Paper No. 80-7
Presentation Time: 9:00 AM-5:30 PM
REAL-TIME COMPILATION OF COMPOSITE ROVER/ORBITER ORTHOMOSAIC AND DIGITAL ELEVATION MODEL BASE MAPS OF ROVER TRAVERSES FOR GEOLOGIC MAPPING
PARKER, Timothy and CALEF III, Fred John, Jet Propulsion Laboratory, California Institute of Technology, 4800 Oak Grove Drive, Pasadena, CA 91109, timothy.j.parker@jpl.nasa.gov
We are assembling base maps of combined orthorectified orbiter and rover stereo images (ORRs) and digital elevation models (DEMs) in real time for the Opportunity and Curiosity rovers. The Navigation Camera (Navcam) panoramas from the rovers are high-pass filtered to correct for shading differences between adjacent stereo “wedges” to produce a seamless ORR. This mosaic is then combined with the HiRISE red channel grayscale image to reintroduce the meter-scale shading from the HiRISE ORR into the Navcam ORR. The two are then combined with the local HiRISE color data to produce a seamless ORR that preserves the centimeter-scale navcam resolution within a radius of 35 meters (Opportunity) or 45 meters (Curiosity) of the rovers’ end-of-drive positions. In localities where the rovers have conducted “walkabouts” – where the vehicle made several stops in areas of scientific interest that resulted in overlapping ORR/DEM coverage, multiple end of drive ORR/DEMs are combined to produce a more regional coverage map at 1cm/pixel (e.g., Spirit of Matijevic Hill and Marathon Valley by Opportunity; Yellowknife Bay and Bagnold Dunes by Curiosity).

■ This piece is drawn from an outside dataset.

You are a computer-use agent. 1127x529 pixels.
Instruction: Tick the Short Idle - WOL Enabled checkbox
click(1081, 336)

Prior to the Curiosity landing, the science team divided the landing ellipse and the science target area south of the ellipse into 0.025° quadrangles that were then mapped by members of the team to develop a working geologic map of the terrains anticipated to be visited by the rover. Geologic mapping continues, including image data acquired by the rover as it traversed through successive quadrangles. We are just beginning to delineate similar size quadrangles for the Opportunity traverse, beginning with the current area of investigation in Marathon Valley, and extending both to the south along the planned Extended Mission 10 traverse route, and to the north along the traverse from Cape York along the Endeavour Crater rim.

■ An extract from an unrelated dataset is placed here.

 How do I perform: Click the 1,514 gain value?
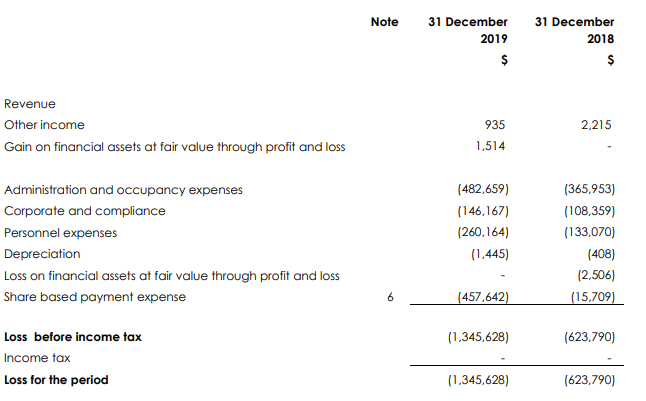(491, 147)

We feel that the rover and HiRISE image products have greater utility for geologic mapping when combined in this manner than treated as separate perspective products. Instead of restricting mapping to a narrow “corridor” of very high resolution data acquired via the ground view, this product enables local and regional context inferences to be made, because image seams, shading differences, and elevation offsets are corrected as the merged products are created.